▶ [PARTS OF THE EXERCISE]:
A. Answer these questions from the passage on the sanctuary's decoration, one line each:
(i) Who painted the late 15th-century fresco of Christ carrying the Cross amidst the Virgins?
(ii) By what name is Giovanni Mauro della Rovere known?
(iii) Who decorated the central nave at the end of the 17th century?
B. Pick up the passage on the sanctuary's decoration after its final sentence and write what comes next.

▶ [PAGE EXCERPT]:
____________
Of the original Renaissance decoration, a late 15th-century fresco by Vincenzo Civerchio da Crema, depicting Christ carrying the Cross amidst the Virgins, survives today; it can be seen halfway up the vault of the main nave, behind the grille from which the Romite nuns follow the services.
Inside, the Renaissance architecture now appears in the Baroque style it was given in the 17th century. Artists who had also worked on other Sacri Monti were commissioned for the sanctuary, such as Giovanni Mauro della Rovere, known as il Fiammenghino (creator of the frescoes in the side aisles), and the Prestinari brothers (probably the creators of the wooden group depicting the ‘Presentation of Jesus in the Temple’). The central nave was decorated at the end of the 17th century by Salvatore Bianchi da Velate, who painted the Stories of Saint Ambrose on the walls and, on the vault, medallions depicting Esther and Ahasuerus, Judith and Holofernes, Jael and Sisera, and pairs of putti.
____________
▶ [DATA SHOWN]:
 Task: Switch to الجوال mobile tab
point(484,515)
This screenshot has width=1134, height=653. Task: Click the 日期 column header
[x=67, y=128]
____________
▶ [EXPECTED RESULTS]:
A.
(i) Vincenzo Civerchio da Crema
(ii) Il Fiammenghino
(iii) Salvatore Bianchi da Velate

B.
The High Altar depicts the fifteenth mystery of the Rosary, the Coronation of the Virgin. It was created in 1662 with statues by Giuseppe Rusnati of Gallarate, thanks to the generosity of Count Giacomo Simonetta; the altar frontal, dating from 1894, is the work of Pogliaghi. The central dome is frescoed by Francesco Bianchi and Giuseppe Baroffio.
In the left aisle stands the Baroque Chapel of Our Lady of Sorrows, commissioned by Abbot Martignoni (1681). On the altar, the altarpiece by Legnanino depicts ‘Christ blessed by the Virgin before Calvary’. Adjacent to the sanctuary is the oratory housing the remains of the Blessed Giuliana and Caterina, decorated with a complex cycle of frescoes by Antonio Busca.
The sanctuary houses a neoclassical organ dating from 1831, the work of Luigi Maroni Biroldi, restored by Pietro Talamona in 1871 and by Vincenzo Mascioni in 1989.